- **Task requirements**
In the analysis of the Tucker Carlson interview, what position at Planned Parenthood does Dawn Laguens hold?

- **Text shown**
____

Analysis

Mother Jones unsuccessfully tries to spin Tucker Carlson interview with Planned Parenthood VP

By now you’ve probably gotten a chance to see Planned Parenthood executive vice president Dawn Laguens’ grotesque performance on Fox News, in which she repeatedly and clumsily refused to answer host Tucker Carlson’s challenges to state just how alive or human she thinks preborn babies really are. To any objective viewer, it was the ultimate demonstration of the abortion crowd’s cult-like mentality, a clear admission that, in its infinite cruelty, Planned Parenthood simply doesn’t care what its victims are.

Of course, that’s not how Kevin Drum at Mother Jones saw it. In a post inaptly titled “Sure, Let’s Be Honest About Abortion,” Drum pushes back against pro-life reactions to the interview, but in doing so only demonstrates how widespread Laguens’ detachment from reality truly is.

I’m not on TV and nobody cares what I think, so I can say what Laguens wouldn’t: a fetus is not a living human in any sensible way. I can’t prove this. It’s like asking whether a beanbag is a chair. It’s an opinion, not a fact.

Really! Not in “any sensible way!” Unless you count, y’know, science.

Do the terms biology or embryology ring any bells, Kevin? It is absolutely a fact that fetuses are living humans, every bit as much as anyone at Mother Jones (arguably more so, if you count the fact that no fetus has ever tried to deny a MJ writer’s humanity). Indeed, so settled are the criteria for defining something as alive, as human, and as an organism that many abortionists admit it, as do many pro-abortion thinkers and activists.

There are many ugly things that can be said about the wing of abortionism that admits what they’re destroying yet rationalizes it, but you have to give them this much credit—unlike Mr. Drum’s gibberish, “pretend it’s all subjective” wing, at least they’re honest.

____

- **Input data**
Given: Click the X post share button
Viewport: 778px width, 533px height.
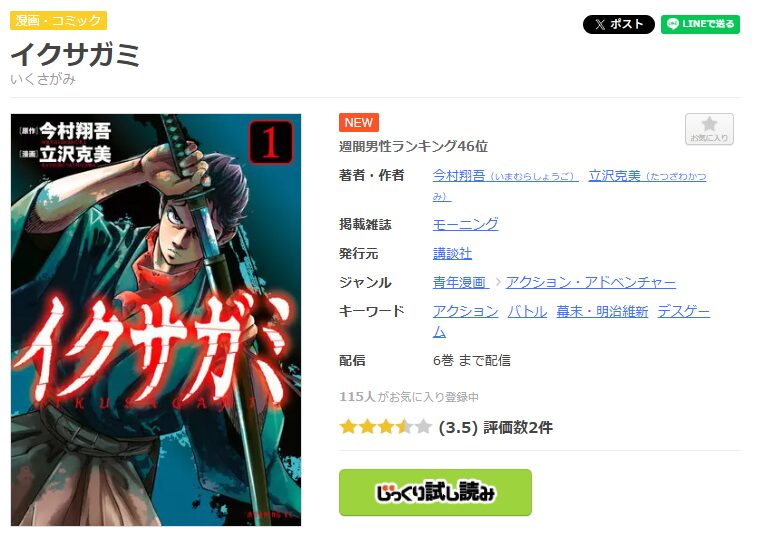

____

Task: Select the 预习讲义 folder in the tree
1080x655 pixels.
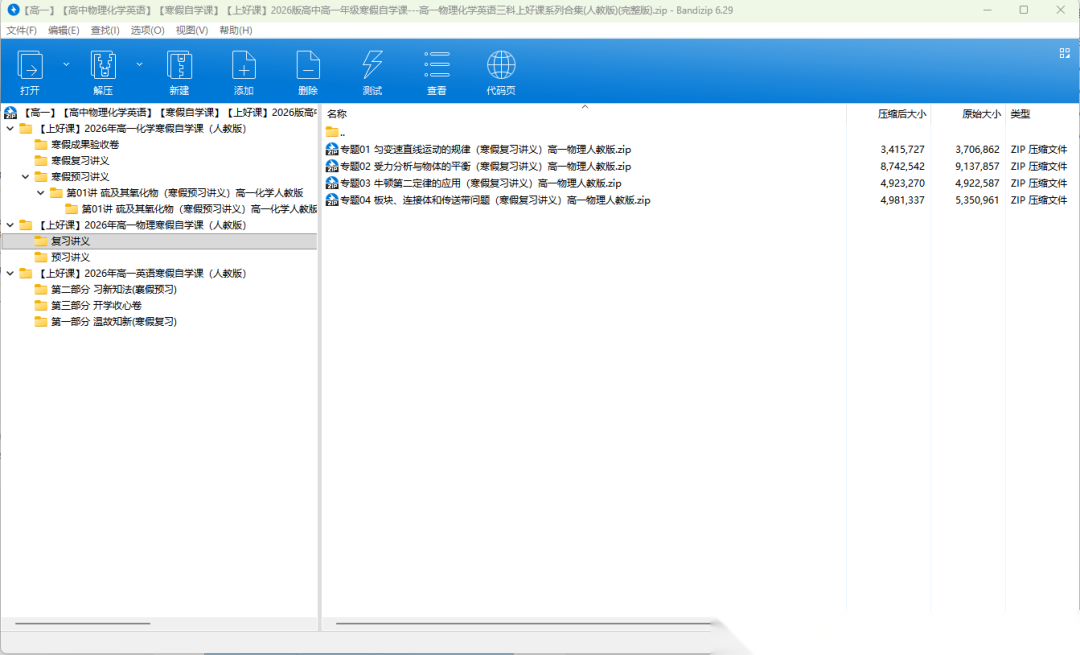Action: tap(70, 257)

____

- **Solution to this exercise**
Executive vice president